Medical waste company sues health system over hidden human torso

Bags to hold clinical samples labeled with Sanford Health.

Enlarge / Bags to hold clinical samples labeled with Sanford Health. (credit: Getty | Tom Pennington)

A medical waste disposal company operating in Fargo, North Dakota, has filed a scathing lawsuit against health care system Sanford Health. The lawsuit claims—among many things—that Sanford employees tried to surreptitiously unload a rotting human torso hidden in a plastic container at the facility, faking a signature accepting the delivery in the process. The facility, by law, is not authorized to handle human remains.

The torso incident was among a string of alleged brazen acts and “egregious conduct” by Sanford employees. The disposal company—Monarch Waste Technologies (MWT)—accuses Sanford employees of repeatedly and knowingly mishandling, mislabeling, and improperly delivering medical waste to its treatment facility in their short-lived relationship. That includes failing to sort medical waste, hiding hazardous waste bags in other, non-hazardous waste containers, and delivering waste in improper containers that could leak.

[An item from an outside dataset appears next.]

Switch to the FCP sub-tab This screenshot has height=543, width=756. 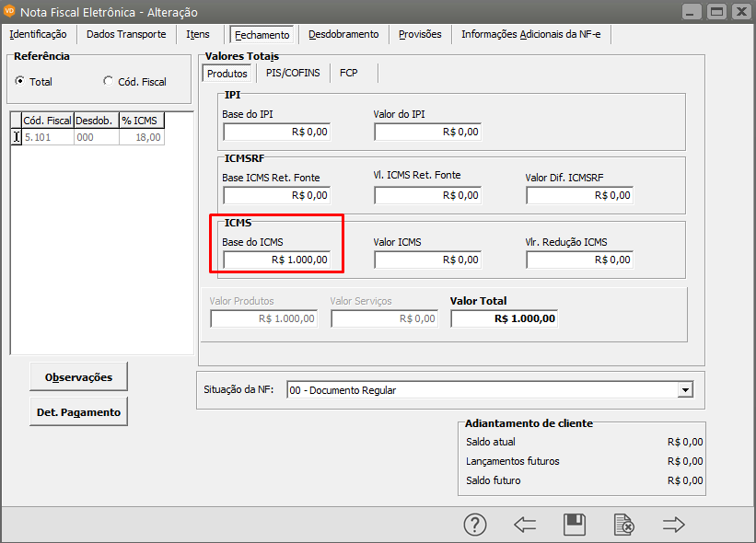(x=348, y=73)
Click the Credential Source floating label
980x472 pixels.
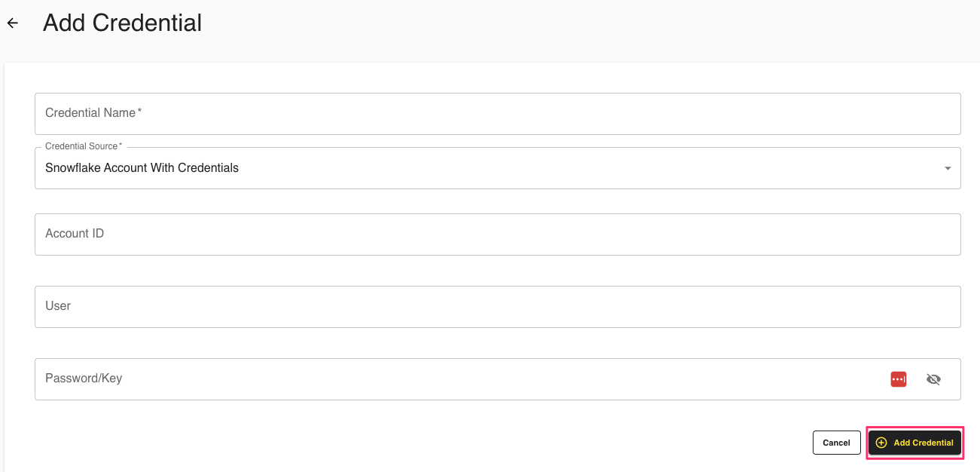point(81,146)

The two companies had signed two 10-year contracts in September 2020, a lease agreement for the treatment facility and a waste disposal agreement. Two years prior to that, Sanford’s own medical waste incinerator was shut down after failing emissions standards. It had also allegedly raised complaints among residents, who accused Sanford of allowing medical waste, such as glass vials of blood, to be strewn around the incineration facility, sometimes ending up on residents’ property.